変化の波が押し寄せています

 前回、「可能動詞は五段活用する動詞のみから作ることができる」という話をしました。これが従来の文法の枠組における絶対的ルールです。そしてそのルールを根底から変えてしまおうとするのが「ら抜き言葉」なのです。つまり上一段活用や下一段活用はダメということ。

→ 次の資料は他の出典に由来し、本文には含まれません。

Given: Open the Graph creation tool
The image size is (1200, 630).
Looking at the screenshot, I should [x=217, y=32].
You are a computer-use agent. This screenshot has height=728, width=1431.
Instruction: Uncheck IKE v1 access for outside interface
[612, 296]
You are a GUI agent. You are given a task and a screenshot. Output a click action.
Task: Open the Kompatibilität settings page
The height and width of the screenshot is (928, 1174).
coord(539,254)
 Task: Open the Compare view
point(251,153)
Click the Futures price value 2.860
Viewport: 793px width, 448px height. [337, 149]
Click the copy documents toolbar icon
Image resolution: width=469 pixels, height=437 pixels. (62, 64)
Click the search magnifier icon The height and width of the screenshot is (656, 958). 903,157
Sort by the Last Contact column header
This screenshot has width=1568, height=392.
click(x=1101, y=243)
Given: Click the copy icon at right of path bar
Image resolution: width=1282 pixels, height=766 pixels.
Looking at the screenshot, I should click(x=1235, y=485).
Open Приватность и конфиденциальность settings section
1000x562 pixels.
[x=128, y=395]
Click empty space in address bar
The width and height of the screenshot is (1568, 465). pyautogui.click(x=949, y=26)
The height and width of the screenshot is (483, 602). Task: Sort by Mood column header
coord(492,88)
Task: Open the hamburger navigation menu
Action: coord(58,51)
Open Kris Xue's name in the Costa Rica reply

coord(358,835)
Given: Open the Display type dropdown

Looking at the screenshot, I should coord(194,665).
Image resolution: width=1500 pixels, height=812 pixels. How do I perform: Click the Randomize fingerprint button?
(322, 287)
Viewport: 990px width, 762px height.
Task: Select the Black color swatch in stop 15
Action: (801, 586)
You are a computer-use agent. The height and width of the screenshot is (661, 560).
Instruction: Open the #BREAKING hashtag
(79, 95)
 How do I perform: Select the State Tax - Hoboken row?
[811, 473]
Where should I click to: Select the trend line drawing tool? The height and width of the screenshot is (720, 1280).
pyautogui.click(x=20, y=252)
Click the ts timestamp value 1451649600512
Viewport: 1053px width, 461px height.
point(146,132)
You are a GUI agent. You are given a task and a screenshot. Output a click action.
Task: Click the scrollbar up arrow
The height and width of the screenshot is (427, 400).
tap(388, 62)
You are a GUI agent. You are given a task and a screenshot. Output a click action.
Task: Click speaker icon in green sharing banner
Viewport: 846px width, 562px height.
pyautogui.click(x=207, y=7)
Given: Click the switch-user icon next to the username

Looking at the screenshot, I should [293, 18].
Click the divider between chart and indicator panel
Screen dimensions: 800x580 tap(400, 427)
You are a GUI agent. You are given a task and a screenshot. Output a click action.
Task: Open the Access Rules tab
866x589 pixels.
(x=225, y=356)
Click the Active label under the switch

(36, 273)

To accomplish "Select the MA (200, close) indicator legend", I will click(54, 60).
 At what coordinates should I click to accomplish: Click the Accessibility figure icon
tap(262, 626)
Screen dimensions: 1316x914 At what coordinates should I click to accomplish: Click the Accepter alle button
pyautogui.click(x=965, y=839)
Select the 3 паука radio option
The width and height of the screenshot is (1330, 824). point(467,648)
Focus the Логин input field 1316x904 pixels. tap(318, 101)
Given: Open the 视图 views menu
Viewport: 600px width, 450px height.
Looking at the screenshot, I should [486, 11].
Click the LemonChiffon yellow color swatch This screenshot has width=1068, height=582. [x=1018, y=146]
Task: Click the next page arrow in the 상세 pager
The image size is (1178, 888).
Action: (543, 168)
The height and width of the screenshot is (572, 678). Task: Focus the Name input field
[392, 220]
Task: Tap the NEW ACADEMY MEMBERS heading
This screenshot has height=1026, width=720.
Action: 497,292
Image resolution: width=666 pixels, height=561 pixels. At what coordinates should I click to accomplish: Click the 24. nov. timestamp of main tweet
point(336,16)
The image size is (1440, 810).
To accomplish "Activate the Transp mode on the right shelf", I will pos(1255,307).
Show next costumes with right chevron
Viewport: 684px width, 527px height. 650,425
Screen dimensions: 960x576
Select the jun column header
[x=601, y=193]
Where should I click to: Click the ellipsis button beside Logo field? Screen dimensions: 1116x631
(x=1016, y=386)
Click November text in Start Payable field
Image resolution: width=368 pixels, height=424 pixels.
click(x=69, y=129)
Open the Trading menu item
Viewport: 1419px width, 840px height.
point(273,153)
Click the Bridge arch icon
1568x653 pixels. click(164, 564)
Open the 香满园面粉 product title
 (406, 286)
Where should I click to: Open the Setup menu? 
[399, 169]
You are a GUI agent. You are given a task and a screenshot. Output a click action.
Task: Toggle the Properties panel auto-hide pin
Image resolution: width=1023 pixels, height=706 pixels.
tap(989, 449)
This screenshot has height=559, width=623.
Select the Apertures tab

いくつか例を見てみましょう。
 

上一段活用から可能動詞?

 たとえば「見る」は次のように上一段活用します。

 [未然形] 見(ない)
 [連用形] 見(ます)
 [終止形] 見る
 [連体形] 見る(とき)
 [仮定形] 見れ(ば)
 [命令形] 見ろ

 上一段活用には準助動詞「られる」をつけて可能を表すことになります。

動詞「見る」 + 準助動詞「られる」 = 見られる

 これが正当な「見る」の可能形です。
 準助動詞「られる」を活用させてみましょう。

 [未然形] 見られ(ない)
 [連用形] 見られ(ます)
 [終止形] 見られる
 [連体形] 見られる(とき)
 [仮定形] 見られれ(ば)

 そして「ら抜き言葉」は「見る」とは別の独立した動詞

見れる

をつくることになります。この動詞は下一段活用します。

 [未然形] 見れ(ない)
 [連用形] 見れ(ます)
 [終止形] 見れる
 [連体形] 見れる(とき)
 [仮定形] 見れれ(ば)

 「ら抜き」するとしないでは、活用形まで含めると5種類にわたって言い方が変わってしまいます。このままでは「ら抜き」肯定派と否定派の溝は深まる一方ですね。まったく由々しき事態です。
 

下一段活用から可能動詞?

 下一段活用の例としても、今話題の「食べる」を使ってみます。

 [未然形] 食べ(ない)
 [連用形] 食べ(ます)
 [終止形] 食べる
 [連体形] 食べる(とき)
 [仮定形] 食べれ(ば)
 [命令形] 食べろ

 下一段活用も可能を表すためには準助動詞「られる」をつけます。

動詞「食べる」 + 準助動詞「られる」 = 食べられる

 準助動詞「られる」を活用させてみると ......

 [未然形] 食べられ(ない)
 [連用形] 食べられ(ます)
 [終止形] 食べられる
 [連体形] 食べられる(とき)
 [仮定形] 食べられれ(ば)

 「ら抜き言葉」は「食べる」とは別の独立した動詞

食べれる

をつくることになります。この動詞は下一段活用します。

 [未然形] 食べれ(ない)
 [連用形] 食べれ(ます)
 [終止形] 食べれる
 [連体形] 食べれる(とき)
 [仮定形] 食べれれ(ば)

 やや音の連なりに難があるかな、と思います。

ta-be-re, ta-be-re-re

というように、e 音が 2 連続、 3 連続します。

 「ら抜き言葉」に不快感を示す人は、無意識のうちにこの音感を嫌っているのかもしれません。こばと姉も「とにかく、あの響きがいやなの」と申しております。その点では、上一段より下一段の可能動詞のほうが 3 連続するぶん、余計に嫌われるかもしれませんね。なので、

上一段活用の可能動詞なら認める。下一段活用は絶対にダメ!

という、どっちつかずの中間派もありかもしれません。昨年、この妥協案を姉に提示してみたところ、「ばか言わないで!」と一蹴されましたけどね。ちょーひどい。